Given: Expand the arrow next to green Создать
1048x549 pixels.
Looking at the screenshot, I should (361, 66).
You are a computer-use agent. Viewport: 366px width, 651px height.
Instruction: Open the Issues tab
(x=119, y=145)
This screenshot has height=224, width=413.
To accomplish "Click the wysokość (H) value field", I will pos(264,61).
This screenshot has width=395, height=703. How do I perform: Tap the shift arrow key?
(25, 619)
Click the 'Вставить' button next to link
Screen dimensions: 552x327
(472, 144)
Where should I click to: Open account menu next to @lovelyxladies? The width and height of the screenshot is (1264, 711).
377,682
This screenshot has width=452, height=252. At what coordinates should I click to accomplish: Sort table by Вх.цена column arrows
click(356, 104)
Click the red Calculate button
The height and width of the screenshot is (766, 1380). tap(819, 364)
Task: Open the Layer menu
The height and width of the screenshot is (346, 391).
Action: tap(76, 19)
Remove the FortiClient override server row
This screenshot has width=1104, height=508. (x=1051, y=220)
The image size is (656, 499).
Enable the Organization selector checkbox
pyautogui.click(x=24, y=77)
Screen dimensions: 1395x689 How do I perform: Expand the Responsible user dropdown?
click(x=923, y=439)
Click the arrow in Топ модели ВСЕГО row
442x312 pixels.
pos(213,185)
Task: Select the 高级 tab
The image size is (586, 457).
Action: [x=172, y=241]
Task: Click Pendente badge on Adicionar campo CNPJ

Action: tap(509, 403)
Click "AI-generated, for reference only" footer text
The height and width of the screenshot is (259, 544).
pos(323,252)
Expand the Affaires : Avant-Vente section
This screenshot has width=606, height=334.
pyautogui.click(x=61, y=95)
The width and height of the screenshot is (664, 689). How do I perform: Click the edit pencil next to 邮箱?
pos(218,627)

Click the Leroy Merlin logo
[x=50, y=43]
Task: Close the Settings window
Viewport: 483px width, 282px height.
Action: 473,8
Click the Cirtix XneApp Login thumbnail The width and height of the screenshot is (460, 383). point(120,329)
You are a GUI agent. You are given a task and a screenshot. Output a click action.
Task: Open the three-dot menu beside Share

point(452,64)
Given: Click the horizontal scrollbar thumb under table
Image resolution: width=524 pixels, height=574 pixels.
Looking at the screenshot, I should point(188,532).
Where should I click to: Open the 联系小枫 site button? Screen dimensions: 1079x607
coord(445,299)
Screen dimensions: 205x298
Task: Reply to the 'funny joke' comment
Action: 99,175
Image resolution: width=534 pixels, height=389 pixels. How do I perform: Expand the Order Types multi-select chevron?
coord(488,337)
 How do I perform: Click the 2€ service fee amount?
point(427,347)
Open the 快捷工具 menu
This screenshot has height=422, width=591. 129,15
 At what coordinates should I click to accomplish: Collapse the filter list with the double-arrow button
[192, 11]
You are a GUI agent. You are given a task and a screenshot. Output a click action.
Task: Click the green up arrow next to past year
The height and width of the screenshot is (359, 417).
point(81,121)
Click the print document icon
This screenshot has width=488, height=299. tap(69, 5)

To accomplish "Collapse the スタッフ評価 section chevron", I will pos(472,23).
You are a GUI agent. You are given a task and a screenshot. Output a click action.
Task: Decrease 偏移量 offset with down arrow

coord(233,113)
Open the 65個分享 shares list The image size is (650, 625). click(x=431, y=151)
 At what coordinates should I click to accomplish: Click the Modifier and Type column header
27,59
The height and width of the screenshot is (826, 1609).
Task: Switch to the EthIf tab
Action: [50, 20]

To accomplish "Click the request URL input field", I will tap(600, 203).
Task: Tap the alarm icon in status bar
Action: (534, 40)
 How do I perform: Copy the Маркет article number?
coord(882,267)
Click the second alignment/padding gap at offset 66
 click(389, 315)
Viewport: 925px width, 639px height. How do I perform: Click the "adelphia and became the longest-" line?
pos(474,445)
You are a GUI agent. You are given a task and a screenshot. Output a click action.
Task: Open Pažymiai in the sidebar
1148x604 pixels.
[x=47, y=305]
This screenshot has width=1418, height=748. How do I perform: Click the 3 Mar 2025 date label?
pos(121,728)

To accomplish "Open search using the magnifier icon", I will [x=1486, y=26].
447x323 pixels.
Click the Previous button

──────────────────────────────

**Exercise:** Show every line in the entries above that contains the string "green".

**Exercise response:**
Given: Expand the arrow next to green Создать
Task: Click the green up arrow next to past year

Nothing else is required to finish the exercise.